J’ai peur. J’ai tellement peur. Depuis que j’ai commencé ce boulot. Tout les dimanches soir. C’est ridicule, mais c’est comme ça.
Chaque dimanche soir, je suis à deux doigts de ne pas y aller. De réactiver mon compte Linkedin, de rédiger un CV et une lettre de motivation. Pour quoi ? Peu importe, pourvu que ce ne soit pas dans ce domaine là. Je veux pas je veux pas je veux pas.
C’est irrationnel et sans doute d’une banalité sans nom. Mais chaque dimanche soir, je suis au bord des larmes. Tous mes doutes, toutes mes angoisses, bien disciplinés, bien rangés, se concentrent entre 18h et 23h. Ça ne dépasse pas. Le reste de la semaine, matinée ou soirée, ce boulot me porte. Ou, lorsque le temps est gros, je sais surfer dessus. Même une heure épouvantable où j’ai eu la sensation de me faire bolosser ne parvient plus à m’atteindre. La prochaine sera meilleure, je serai mieux préparé, j’arriverai à comprendre ce qui a déconné. Je me sens leste, heureux, je traverse ma vie professionnelle comme ces personnages, dans les génériques d’animes, qui passent de plan en plan, fluides, dessinés tout en lignes courbes.
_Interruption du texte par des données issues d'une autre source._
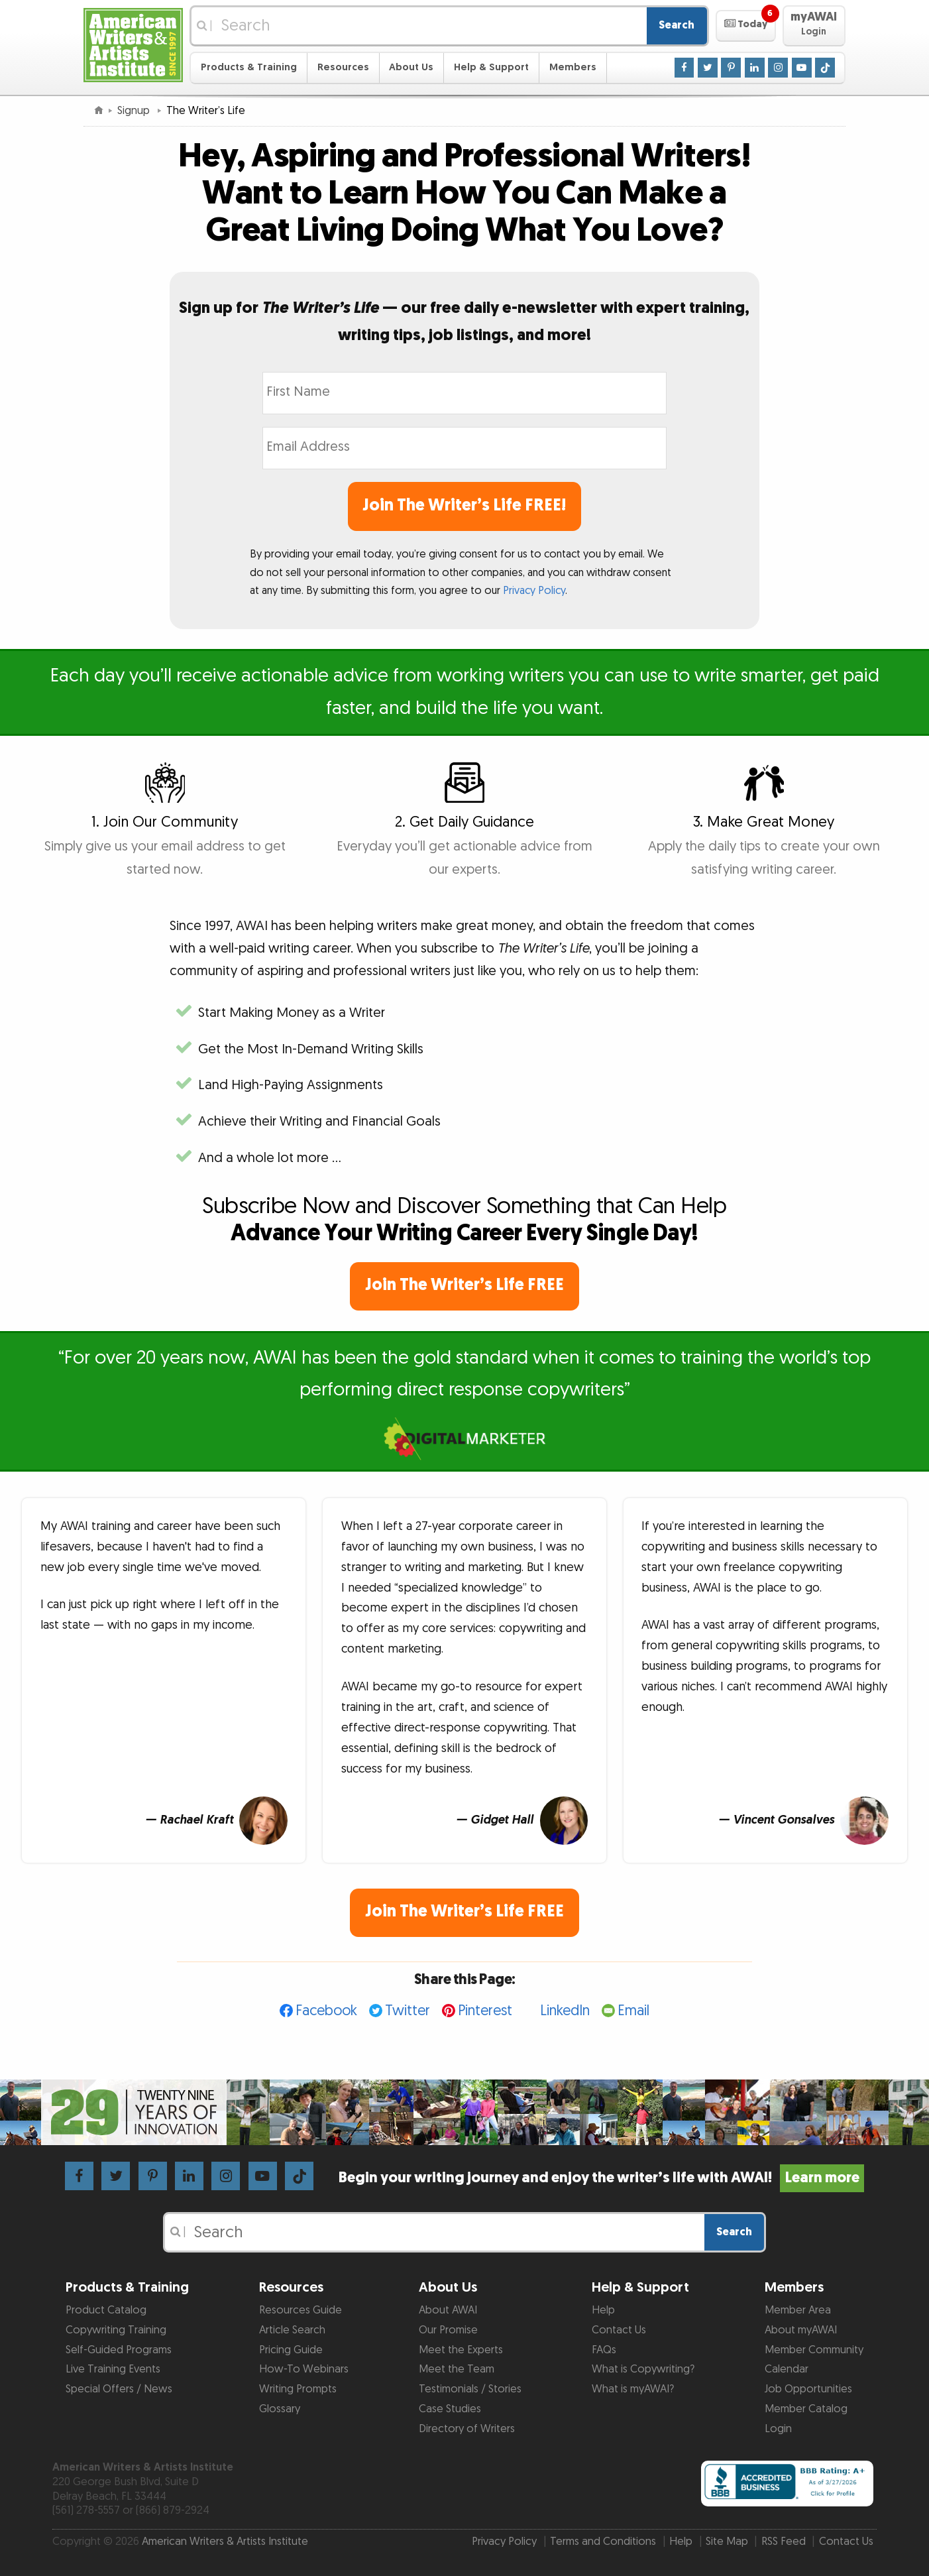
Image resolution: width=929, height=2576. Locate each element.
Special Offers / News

Alors pourquoi ? Pourquoi cette paralysie totale du dimanche soir ? Est-ce que je suis resté un môme ? Est-ce que mon psychisme a décidé que solder toutes ses craintes d’un coup, c’est plus rationnel ? Est-ce que je suis un mec de son temps, en manque de vertige métaphysique, et que je me programme des trouilles histoire de sentir mon pouls décoller ? Aucune idée. Mais à chaque fois, même si je le sais, même si je m’y attends, être broyé par ce ver des sables vespéral.
Je peux réfléchir de façon rationnelle à tout ou presque. Mais cette peur est invincible.
Une fois en retraite, papa a mis presqu’un an à ne plus avoir peur.
Je crois qu’en plus de la dimension prof, il y a celle d’acteur, comme avoir le tract avant d’entrer en scène.